Enter file in which to save the key (/root/.ssh/id_rsa):
Created directory '/root/.ssh'.
Enter passphrase (empty for no passphrase):
Enter same passphrase again:
Your identification has been saved in /root/.ssh/id_rsa.
Your public key has been saved in /root/.ssh/id_rsa.pub.
The key fingerprint is:
SHA256:iVPfxuQVphRA8v2//XsM+PxzWjYrx5JnnHTbBdNYwTw root@ceph-host-01
The key's randomart image is:
+---[RSA 2048]----+
| ..o.o.=..|
| o o o E.|
| . . + .+.|
| o o = o+ .|
| o S . =..o |
| . .. .oo|
| o=+X|
| +o%X|
| B*X|
+----[SHA256]-----+
以將key復制到ceph-host-02為例
[root@ceph-host-01 ~]# ssh-copy-id ceph-host-02
/usr/bin/ssh-copy-id: INFO: Source of key(s) to be installed: "/root/.ssh/id_rsa.pub"
The authenticity of host 'ceph-host-02 (10.30.1.222)' can't be established.
ECDSA key fingerprint is SHA256:VsMfdmYFzxV1dxKZi2OSp8QluRVQ1m2lT98cJt4nAFU.
ECDSA key fingerprint is MD5:de:07:2f:5c:13:9b:ba:0b:e5:0e:c2:db:3e:b8:ab:bd.
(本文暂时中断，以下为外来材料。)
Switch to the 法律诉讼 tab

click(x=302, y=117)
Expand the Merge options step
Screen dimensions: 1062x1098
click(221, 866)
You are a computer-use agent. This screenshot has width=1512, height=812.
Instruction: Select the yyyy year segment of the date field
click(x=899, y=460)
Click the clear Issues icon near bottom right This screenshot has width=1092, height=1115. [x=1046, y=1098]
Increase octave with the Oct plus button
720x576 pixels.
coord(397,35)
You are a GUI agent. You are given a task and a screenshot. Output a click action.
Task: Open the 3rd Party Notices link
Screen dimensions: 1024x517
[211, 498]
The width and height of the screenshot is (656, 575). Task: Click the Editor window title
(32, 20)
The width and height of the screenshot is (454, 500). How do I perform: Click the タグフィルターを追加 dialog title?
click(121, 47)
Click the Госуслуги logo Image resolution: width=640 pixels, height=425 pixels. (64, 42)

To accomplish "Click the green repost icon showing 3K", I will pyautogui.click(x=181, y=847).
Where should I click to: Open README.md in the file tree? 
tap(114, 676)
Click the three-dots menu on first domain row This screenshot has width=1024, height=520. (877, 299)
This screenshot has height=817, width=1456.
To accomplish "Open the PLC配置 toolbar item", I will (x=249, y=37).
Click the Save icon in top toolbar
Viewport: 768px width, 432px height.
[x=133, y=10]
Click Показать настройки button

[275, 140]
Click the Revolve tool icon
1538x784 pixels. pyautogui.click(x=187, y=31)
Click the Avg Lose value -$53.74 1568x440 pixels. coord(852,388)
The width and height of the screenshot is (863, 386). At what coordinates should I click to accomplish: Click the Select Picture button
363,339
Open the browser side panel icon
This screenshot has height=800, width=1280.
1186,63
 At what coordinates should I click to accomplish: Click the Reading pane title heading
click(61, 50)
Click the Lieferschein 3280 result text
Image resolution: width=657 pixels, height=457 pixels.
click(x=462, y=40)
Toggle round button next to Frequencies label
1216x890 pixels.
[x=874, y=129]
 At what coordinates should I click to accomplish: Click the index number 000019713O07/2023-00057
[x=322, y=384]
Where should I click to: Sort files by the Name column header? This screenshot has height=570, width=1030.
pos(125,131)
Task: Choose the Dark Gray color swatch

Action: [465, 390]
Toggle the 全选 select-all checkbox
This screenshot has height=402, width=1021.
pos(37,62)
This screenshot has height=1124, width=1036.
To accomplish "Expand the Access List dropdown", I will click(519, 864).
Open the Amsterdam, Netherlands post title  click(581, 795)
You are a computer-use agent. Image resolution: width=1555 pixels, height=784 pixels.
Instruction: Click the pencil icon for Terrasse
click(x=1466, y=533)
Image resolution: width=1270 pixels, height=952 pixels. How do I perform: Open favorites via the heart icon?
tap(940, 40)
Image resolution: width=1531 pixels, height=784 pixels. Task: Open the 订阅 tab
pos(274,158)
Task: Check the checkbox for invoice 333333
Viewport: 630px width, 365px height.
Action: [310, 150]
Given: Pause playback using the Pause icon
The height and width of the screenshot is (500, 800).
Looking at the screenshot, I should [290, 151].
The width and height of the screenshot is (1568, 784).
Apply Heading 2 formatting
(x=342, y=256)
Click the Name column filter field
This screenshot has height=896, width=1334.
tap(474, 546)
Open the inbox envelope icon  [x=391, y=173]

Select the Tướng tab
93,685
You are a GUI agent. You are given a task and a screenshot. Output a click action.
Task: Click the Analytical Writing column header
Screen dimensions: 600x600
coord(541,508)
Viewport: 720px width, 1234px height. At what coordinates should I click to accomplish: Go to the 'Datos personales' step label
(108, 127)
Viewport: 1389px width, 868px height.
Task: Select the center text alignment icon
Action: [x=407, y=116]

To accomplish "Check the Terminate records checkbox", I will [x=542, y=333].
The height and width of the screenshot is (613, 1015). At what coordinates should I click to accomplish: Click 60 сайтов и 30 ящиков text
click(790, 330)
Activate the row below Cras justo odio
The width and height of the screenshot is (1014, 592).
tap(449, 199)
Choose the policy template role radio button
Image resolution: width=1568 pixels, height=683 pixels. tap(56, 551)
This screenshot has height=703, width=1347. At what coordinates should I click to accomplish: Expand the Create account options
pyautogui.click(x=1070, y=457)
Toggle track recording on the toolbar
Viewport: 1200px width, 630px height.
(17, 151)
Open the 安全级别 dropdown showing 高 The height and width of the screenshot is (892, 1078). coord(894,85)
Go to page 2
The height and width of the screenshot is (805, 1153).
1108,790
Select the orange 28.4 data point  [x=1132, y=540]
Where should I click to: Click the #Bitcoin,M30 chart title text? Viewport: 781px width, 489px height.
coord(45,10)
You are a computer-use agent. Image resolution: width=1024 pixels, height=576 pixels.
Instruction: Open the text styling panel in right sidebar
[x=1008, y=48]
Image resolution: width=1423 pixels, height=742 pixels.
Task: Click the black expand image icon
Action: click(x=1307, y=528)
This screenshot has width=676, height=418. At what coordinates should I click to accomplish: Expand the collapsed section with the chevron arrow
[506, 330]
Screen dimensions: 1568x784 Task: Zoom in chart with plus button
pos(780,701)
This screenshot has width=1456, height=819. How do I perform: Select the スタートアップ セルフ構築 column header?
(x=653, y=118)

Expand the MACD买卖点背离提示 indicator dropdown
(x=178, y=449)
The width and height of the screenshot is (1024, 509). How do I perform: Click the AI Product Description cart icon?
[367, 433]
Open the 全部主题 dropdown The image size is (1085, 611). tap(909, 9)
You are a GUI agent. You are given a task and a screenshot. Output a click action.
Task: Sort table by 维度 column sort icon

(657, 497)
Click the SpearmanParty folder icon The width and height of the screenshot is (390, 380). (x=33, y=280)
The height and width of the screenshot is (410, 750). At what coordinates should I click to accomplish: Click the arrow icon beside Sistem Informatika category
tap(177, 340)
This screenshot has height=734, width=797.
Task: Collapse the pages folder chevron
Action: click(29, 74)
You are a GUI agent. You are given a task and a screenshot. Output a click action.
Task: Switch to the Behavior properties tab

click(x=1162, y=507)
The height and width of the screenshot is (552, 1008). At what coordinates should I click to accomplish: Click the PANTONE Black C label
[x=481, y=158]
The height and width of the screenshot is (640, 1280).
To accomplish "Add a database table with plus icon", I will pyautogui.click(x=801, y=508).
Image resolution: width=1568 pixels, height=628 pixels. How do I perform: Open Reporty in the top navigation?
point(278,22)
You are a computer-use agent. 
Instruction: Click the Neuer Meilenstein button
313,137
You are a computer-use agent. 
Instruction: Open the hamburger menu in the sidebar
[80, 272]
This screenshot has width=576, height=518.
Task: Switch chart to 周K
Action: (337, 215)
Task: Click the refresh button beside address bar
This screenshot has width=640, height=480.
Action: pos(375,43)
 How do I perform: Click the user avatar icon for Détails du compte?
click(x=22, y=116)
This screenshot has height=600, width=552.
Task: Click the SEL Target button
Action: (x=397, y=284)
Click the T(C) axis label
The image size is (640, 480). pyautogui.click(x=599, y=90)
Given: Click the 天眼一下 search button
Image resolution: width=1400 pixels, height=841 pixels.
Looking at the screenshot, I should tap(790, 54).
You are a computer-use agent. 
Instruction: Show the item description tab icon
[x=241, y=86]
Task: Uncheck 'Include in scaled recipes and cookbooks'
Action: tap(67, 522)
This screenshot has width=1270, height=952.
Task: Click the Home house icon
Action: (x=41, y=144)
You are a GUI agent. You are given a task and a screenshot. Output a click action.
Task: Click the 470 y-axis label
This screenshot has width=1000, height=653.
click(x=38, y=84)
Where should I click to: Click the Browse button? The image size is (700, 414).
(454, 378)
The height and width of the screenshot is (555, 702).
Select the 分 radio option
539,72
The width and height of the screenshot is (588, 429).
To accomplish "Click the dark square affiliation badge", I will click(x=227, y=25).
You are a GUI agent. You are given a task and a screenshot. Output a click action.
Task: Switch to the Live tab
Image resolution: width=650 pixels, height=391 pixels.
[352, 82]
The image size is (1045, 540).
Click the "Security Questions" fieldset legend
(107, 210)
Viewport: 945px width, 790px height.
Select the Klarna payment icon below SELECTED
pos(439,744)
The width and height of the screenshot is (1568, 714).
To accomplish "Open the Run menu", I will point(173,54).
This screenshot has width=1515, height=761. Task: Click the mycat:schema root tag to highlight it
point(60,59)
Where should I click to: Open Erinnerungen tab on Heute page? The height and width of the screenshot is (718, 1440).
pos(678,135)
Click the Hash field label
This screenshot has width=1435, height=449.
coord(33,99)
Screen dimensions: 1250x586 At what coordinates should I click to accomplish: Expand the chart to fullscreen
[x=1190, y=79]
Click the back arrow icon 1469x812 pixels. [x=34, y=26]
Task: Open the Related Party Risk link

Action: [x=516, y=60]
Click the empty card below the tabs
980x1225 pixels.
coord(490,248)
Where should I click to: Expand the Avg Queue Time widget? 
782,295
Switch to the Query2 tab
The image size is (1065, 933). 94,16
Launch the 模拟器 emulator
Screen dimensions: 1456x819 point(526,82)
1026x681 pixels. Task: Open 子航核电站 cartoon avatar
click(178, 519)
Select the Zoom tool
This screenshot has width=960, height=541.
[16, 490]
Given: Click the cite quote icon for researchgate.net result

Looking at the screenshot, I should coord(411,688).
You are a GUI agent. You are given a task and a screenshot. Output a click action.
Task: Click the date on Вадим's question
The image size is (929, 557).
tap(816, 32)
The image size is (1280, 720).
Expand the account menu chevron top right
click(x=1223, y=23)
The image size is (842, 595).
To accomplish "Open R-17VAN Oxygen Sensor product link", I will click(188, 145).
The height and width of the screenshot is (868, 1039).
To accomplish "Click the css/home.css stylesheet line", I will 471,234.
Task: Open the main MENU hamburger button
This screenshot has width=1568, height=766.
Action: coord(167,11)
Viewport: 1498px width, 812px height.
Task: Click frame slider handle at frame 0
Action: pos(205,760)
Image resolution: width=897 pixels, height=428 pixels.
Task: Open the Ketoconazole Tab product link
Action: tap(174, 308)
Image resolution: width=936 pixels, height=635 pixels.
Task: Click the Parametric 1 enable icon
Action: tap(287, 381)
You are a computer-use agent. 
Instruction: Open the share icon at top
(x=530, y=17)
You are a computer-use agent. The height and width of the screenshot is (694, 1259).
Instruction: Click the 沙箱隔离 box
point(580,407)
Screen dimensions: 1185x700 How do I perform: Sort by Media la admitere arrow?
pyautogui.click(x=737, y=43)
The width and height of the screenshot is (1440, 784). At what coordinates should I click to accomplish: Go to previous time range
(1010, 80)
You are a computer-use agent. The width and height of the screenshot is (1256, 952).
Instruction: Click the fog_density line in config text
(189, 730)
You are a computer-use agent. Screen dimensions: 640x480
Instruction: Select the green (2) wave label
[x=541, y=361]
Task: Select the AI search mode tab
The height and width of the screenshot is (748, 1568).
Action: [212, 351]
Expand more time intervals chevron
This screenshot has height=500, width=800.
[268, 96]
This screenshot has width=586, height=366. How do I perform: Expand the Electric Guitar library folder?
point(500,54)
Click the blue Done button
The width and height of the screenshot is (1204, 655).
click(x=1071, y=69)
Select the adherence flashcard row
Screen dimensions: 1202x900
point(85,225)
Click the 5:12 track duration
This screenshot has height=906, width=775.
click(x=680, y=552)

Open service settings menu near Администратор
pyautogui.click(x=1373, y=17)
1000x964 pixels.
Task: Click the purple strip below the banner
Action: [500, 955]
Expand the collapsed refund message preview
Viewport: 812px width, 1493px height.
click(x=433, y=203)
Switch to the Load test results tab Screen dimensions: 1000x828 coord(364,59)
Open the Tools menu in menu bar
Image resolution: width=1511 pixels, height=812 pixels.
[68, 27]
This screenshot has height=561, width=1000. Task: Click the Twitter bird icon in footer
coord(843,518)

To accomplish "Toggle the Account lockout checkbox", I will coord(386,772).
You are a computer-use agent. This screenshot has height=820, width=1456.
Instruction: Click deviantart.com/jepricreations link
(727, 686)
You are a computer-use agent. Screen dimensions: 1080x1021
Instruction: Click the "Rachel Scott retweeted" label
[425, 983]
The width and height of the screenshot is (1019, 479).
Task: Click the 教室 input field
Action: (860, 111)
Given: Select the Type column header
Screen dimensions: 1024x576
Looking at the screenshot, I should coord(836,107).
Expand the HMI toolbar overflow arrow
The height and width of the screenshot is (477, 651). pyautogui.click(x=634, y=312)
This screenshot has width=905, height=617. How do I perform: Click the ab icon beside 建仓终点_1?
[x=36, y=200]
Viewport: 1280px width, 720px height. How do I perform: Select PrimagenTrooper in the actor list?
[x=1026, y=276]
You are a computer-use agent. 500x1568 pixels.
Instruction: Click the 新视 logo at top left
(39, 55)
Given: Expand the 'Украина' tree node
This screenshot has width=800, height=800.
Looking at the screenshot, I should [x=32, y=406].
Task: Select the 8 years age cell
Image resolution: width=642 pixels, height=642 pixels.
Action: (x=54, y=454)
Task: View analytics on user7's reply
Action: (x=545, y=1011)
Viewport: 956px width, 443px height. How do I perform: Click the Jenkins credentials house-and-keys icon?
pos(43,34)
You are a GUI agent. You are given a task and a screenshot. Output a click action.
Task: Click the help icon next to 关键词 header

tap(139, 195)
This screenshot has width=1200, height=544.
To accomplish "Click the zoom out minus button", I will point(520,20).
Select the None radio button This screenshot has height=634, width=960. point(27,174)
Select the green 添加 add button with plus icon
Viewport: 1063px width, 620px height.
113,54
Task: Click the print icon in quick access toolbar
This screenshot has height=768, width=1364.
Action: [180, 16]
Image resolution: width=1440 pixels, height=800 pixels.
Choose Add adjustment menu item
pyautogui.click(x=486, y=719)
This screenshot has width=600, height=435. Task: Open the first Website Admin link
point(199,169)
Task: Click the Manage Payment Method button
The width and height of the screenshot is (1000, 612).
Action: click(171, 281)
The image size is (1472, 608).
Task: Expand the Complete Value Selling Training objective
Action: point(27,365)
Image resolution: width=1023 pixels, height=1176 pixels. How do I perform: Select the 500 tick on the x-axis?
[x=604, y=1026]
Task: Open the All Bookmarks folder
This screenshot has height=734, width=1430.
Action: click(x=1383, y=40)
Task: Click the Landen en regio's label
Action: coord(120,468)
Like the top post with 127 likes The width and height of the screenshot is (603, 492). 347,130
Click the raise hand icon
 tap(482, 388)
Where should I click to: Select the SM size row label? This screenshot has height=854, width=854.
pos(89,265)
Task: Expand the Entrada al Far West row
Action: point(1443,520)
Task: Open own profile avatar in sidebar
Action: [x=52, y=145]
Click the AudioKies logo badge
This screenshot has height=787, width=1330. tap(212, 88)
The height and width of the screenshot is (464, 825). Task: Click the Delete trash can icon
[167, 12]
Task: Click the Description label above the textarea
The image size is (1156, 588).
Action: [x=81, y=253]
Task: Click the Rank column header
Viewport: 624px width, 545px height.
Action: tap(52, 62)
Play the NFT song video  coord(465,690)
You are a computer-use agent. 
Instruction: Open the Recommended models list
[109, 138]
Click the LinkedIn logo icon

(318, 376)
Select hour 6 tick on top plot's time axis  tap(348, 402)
Are you sure you want to continue connecting (yes/no)? yes
/usr/bin/ssh-copy-id: INFO: attempting to log in with the new key(s), to filter out any that are already installed
/usr/bin/ssh-copy-id: INFO: 1 key(s) remain to be installed -- if you are prompted now it is to install the new keys
root@ceph-host-02's password:
Number of key(s) added: 1
Now try logging into the machine, with: "ssh 'ceph-host-02'"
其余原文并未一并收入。